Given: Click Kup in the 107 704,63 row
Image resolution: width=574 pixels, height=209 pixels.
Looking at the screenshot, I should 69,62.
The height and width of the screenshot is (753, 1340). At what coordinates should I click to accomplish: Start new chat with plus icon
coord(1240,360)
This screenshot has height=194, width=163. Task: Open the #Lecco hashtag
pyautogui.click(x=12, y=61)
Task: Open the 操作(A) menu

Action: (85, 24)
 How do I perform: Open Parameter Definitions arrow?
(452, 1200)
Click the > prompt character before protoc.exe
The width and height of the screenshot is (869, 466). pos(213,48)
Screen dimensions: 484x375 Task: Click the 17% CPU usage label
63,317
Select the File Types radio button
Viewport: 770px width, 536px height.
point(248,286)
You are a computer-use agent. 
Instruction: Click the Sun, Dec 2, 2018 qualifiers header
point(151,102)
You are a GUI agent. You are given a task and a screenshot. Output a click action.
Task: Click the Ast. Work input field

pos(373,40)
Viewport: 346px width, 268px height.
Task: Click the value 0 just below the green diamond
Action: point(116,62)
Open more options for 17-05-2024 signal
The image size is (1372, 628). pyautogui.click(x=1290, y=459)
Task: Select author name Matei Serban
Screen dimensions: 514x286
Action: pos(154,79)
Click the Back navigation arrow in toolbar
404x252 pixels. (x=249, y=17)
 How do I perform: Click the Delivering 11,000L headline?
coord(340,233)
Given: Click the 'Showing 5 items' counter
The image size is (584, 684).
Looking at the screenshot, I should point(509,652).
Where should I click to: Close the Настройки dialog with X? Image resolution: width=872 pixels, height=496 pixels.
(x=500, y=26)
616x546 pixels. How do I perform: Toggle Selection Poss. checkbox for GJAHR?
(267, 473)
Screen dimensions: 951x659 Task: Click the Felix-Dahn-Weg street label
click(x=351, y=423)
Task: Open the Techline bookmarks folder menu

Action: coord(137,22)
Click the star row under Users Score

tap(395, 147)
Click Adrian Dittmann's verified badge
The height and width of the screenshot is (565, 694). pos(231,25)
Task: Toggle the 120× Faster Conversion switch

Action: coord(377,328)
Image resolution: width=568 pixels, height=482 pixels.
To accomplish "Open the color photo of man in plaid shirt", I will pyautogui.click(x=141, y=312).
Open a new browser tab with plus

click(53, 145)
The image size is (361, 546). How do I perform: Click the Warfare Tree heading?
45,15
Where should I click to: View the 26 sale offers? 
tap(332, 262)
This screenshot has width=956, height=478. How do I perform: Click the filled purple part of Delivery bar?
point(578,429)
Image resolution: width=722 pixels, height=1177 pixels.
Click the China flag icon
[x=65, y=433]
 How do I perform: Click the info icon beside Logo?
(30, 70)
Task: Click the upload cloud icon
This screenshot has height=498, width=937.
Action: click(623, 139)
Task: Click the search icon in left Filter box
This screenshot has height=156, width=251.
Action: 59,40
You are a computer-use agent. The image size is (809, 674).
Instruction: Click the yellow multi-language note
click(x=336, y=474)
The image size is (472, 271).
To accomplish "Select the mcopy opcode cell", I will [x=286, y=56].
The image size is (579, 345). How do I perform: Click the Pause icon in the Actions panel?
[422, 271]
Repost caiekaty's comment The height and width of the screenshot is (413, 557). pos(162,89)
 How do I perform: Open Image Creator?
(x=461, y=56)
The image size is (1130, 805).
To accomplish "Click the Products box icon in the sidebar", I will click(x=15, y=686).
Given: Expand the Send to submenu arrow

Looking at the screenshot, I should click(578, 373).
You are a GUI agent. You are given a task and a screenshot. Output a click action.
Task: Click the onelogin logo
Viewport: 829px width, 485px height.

········

• **Assigned task**
Check each line of the records above for the string "computer", and report every line that has it.

• **Problem solution**
You are a computer-use agent. 
You are a computer-use agent. The image size is (809, 674).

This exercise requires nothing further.